O Coração
Por Brennand de Sousa
Madrugada de hoje sonhei com Ureínha. Um pesadelo só. Entorpecido, conduzia-me por uma via espessa, impregnado por toneladas de penumbra; mais parecia dessas calçadas do inferno que levam a lugar nenhum. De repente o moleque surgia com olhos de fúria... a esclerótica empurrando sua íris negra pra baixo. Num acesso de fúria tardia, a boca – ainda com dentes – urrava enquanto os braços, desconexos, brandiam em minha direção. Seu grito choroso revelava o bebê gigante abandonado; cena aterradora que tanto se repetira em sua miserável e felizmente breve vida...
... Que parece ter começado na condição de cativo, pelo menos foi assim que o percebi de primeira vez quando varejava em torno de alguns escrotinhos de vida vadia. Devia ter não mais que doze anos, aquela fase em que – por si só – todo garoto experimenta os estorvos da rejeição generalizada...

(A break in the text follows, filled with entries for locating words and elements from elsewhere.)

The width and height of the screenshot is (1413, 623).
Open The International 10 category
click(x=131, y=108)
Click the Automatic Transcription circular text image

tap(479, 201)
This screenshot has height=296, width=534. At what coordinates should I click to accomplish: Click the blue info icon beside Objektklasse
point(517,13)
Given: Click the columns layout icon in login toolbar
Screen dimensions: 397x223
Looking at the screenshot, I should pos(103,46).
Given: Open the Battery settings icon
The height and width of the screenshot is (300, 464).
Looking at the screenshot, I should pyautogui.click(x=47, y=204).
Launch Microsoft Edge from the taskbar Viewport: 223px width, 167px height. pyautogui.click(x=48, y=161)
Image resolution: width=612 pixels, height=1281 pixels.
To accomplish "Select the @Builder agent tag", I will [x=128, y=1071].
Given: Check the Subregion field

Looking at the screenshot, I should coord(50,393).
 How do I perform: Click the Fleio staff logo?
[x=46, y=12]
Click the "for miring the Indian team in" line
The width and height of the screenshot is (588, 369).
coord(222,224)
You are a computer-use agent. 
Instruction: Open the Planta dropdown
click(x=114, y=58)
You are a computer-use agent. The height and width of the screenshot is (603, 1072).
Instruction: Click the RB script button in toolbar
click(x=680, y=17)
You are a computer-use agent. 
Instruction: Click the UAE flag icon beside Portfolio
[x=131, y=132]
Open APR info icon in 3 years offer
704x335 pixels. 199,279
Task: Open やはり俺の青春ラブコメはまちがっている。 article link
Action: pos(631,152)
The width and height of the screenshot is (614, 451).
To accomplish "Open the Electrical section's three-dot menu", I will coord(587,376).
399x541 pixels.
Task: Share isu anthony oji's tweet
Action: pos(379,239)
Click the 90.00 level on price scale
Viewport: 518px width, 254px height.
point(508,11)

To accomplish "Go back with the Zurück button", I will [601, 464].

Contava uma lenda – tão presumida quanto sacana – que o pai, ao vê-lo embalado no colo provisório da mãe, despediu-se de ambos com um volto já, “o tempo de comprar o mucilon”. Qual o problema de nascer feio? Toda criança assim o nasce! Na verdade os bebezinhos possuem, todos, a mesma cara. O padrão estético raramente destoa... Regra supostamente quebrada no caso específico do nosso anti-herói! Pior mesmo, seria para ele, ter vindo a este mundo por uma reprodução polinizada. Com milhões de ventres dispersos pela urbe, que valor teria uma origem rebentada a granel, sem qualquer reconhecimento? Nascer horrendo, será, provavelmente, melhor que anônimo. Feiosos, nasceram grandes intelectuais, maravilhosos artistas, magnânimos cientistas, condição a que chegaram, fatalmente, pelo desprivilegio estético. O drama vivido por Ureínha deveu-se antes a fealdade humana que repugna todo e qualquer espelho.
Quando soube de sua morte suspirei com certo alívio... Ultimamente levava uma existência misérrima, mais desolada que nunca, agora sem a companhia nefasta de seus antigos preceptores. Catava papelões e jornais em troca de um trago salvador. Tantas e por tantas vezes fora embriagado e para os fins mais perversos... Alguns achavam pouco, Ureínha possuía glúteos e coxas um tanto quanto curvilíneos. Sodomizavam-no. Depois surravam-no impiedosamente.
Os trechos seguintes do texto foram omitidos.